The Internet is no longer predominantly a medium for obtaining information, it is increasingly being used as a medium of Value Exchange between suppliers and consumers. Thus, if customer intimacy is the basis upon which you would like to develop and nurture long term profitable relationships with your customers and business partners, the Internet is something your business simply cannot afford to ignore.

Elements of the Internet

Figure 1 conceptually illustrates the constituent elements of the Internet and how they collectively deliver a medium for Value Exchange.

OpenLink Software Brings The Pieces Together

OpenLink Software develops and deploys operating system and network protocol independent Database Connectivity Software. Our technology provides one of the most critical components of any modern day corporate information technology infrastructure.

OpenLink Facilitates Product Development & Vision

The wealth of historic data resident within corporate databases form one of the most important source of market research. The inferences drawn from these databases in many cases need to be applied in conjunction with information from other internal & external data sources. Our database connectivity technology enables you to obtain this information directly from the external sources via an Internet Web Page with the resultant data being written directly to an internal database, a key source of vital market research information.

The transparent links that we provide between the Internet and you corporate databases also provide the foundation upon which you can very easily devise new value added products and services, irrespective of industry.

OpenLink Delivers Operation Excellence

Our high-performance ODBC Drivers empower your employees, by providing them with transparent but controlled access to corporate data sources. The tools used for this interaction are typically desktop productivity tools that have typically been mastered by your employees over the years. Dedicated business applications also benefit from the underlying openness of our technology, as these applications no longer need to be inextricably linked to any particular DBMS engine.

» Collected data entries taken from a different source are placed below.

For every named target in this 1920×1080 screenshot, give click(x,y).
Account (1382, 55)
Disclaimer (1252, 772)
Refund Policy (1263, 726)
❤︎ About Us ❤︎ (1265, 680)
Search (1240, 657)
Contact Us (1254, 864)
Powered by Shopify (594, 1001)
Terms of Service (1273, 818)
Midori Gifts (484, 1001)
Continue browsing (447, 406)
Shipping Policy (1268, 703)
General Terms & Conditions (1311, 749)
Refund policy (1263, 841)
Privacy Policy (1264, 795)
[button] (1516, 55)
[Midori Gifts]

Using OpenLink database connectivity technology as a link between your internal Web Pages (also called Intranet Pages) and corporate data sources, facilitates quick, effective, and inexpensive transmission of information throughout your organization.

OpenLink Enables Customer Intimacy

The World Wide Web enables you to expose customer service intensive aspects of your internal systems to your current and future customers, enabling them to interact with your organization on their terms. Product information, support, order status enquiries, and even purchasing transactions can all take place via your company?s Internet Web Site.

Our database connectivity technology enables realization of this process by providing the vital technology for linking Web Pages to your corporate databases without compromising security or performance.

OpenLink Components

Figure 2 illustrates our components working in concert

Conclusion

OpenLink Software has very successfully championed the process of developing ?open client-server middleware?, with a positive attitude towards current and emerging industry standards. The obvious reward for this effort, has been the mass uptake of our products and services on a global scale.